Assigned task
Please copy exactly the lines that begin with the one containing "Task: Select the Autostart sidebar tab" and end with the last line of the entries.

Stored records
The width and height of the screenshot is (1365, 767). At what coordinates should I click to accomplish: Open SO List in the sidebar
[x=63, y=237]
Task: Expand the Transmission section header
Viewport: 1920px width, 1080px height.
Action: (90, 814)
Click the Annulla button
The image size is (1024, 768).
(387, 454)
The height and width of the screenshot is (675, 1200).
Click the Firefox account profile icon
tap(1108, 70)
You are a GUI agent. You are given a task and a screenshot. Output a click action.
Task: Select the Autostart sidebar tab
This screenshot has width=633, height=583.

Written answer
Task: Select the Autostart sidebar tab
This screenshot has width=633, height=583.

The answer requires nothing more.